__TASK PROMPT__: Copy all lines containing the string "agent" from the records below.

__GIVEN ENTRIES__:
--

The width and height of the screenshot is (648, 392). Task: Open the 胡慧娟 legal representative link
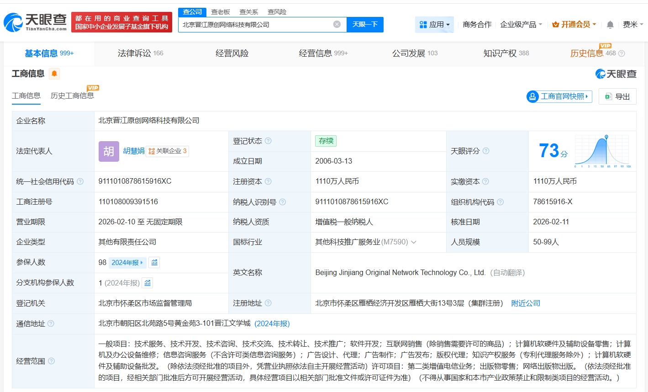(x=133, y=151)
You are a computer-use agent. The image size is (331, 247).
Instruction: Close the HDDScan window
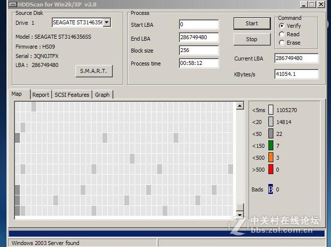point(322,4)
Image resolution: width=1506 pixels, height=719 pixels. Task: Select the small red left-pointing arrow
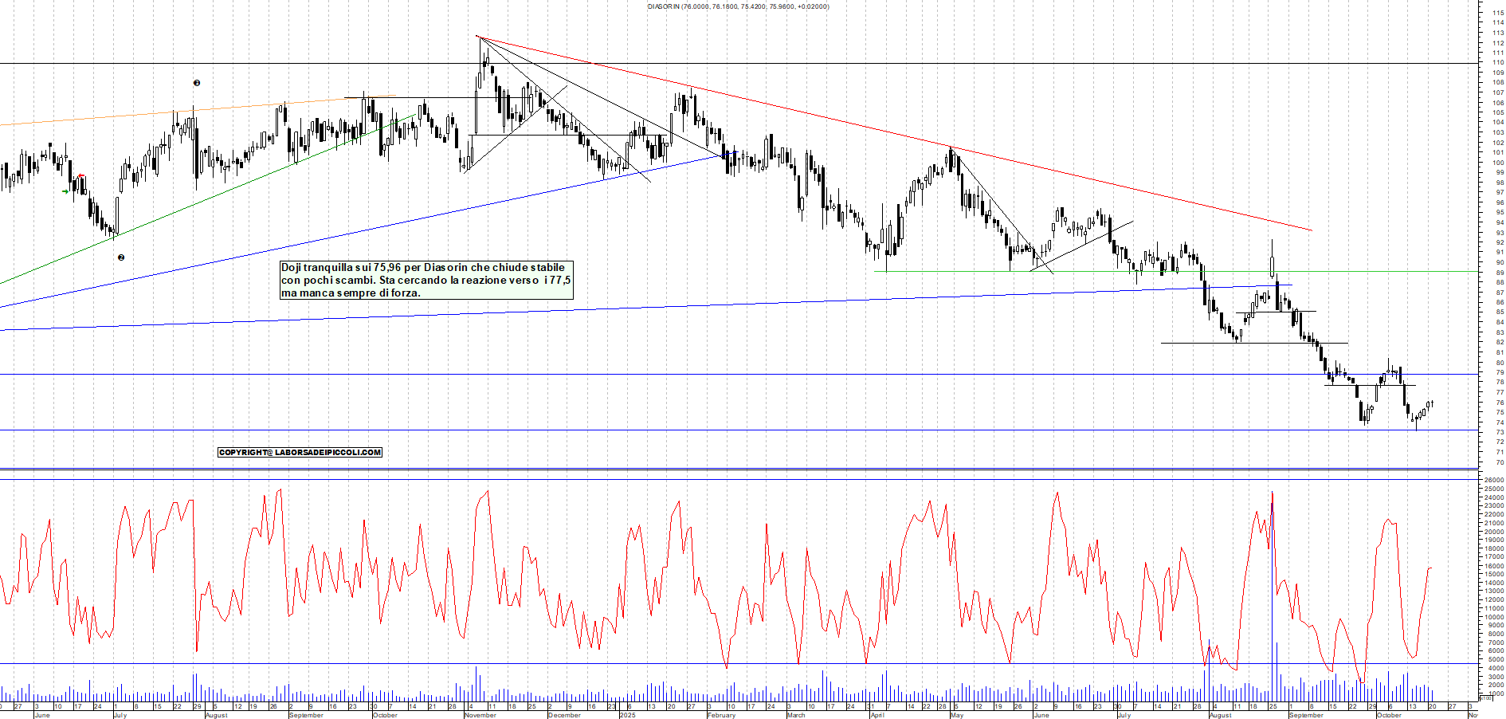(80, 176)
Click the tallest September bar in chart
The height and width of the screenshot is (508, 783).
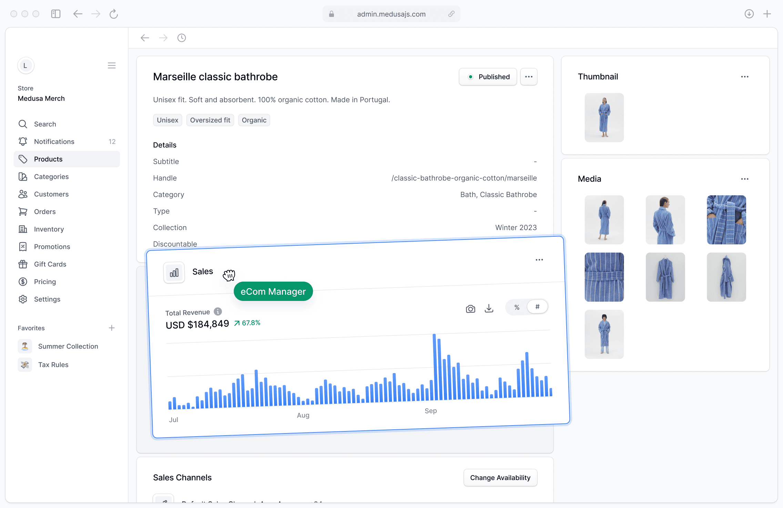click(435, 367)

--

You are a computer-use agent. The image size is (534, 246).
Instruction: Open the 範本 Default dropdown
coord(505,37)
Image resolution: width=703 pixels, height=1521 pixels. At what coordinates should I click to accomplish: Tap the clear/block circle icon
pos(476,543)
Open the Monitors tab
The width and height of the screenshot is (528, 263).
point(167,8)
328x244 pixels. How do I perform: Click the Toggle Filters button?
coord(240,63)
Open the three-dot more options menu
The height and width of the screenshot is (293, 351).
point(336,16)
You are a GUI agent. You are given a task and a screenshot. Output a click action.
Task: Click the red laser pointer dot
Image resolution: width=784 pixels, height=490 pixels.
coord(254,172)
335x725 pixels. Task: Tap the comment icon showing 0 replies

--

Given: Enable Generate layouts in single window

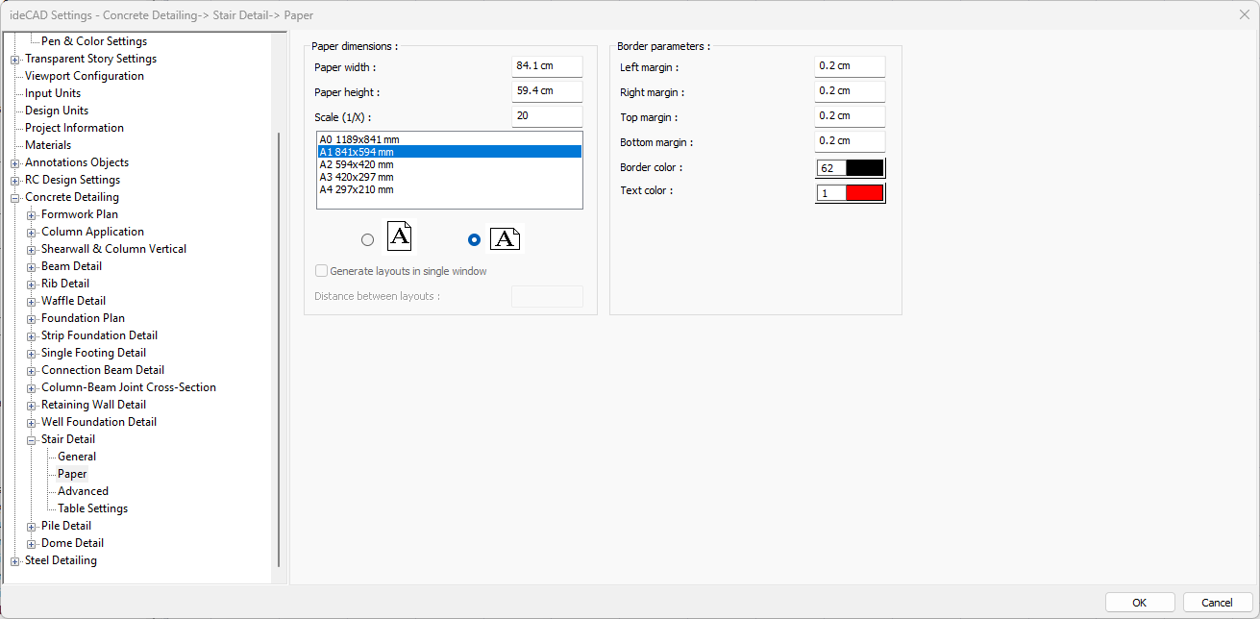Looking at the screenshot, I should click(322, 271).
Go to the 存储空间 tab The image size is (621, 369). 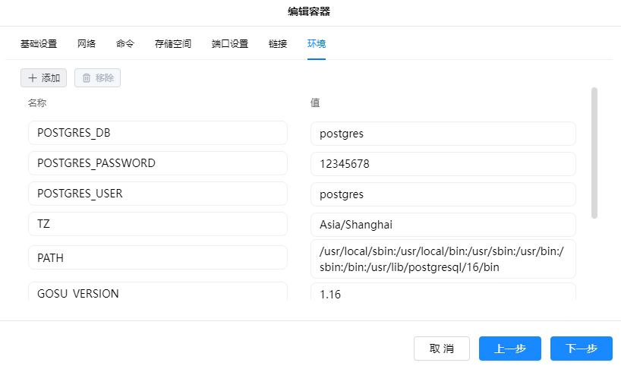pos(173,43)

--

__ANSWER SECTION__:
You are a computer-use agent. The image size is (331, 247).
You are a computer-use agent. The image size is (534, 246).
You are a GUI agent. You are given a task and a screenshot. Output a click action.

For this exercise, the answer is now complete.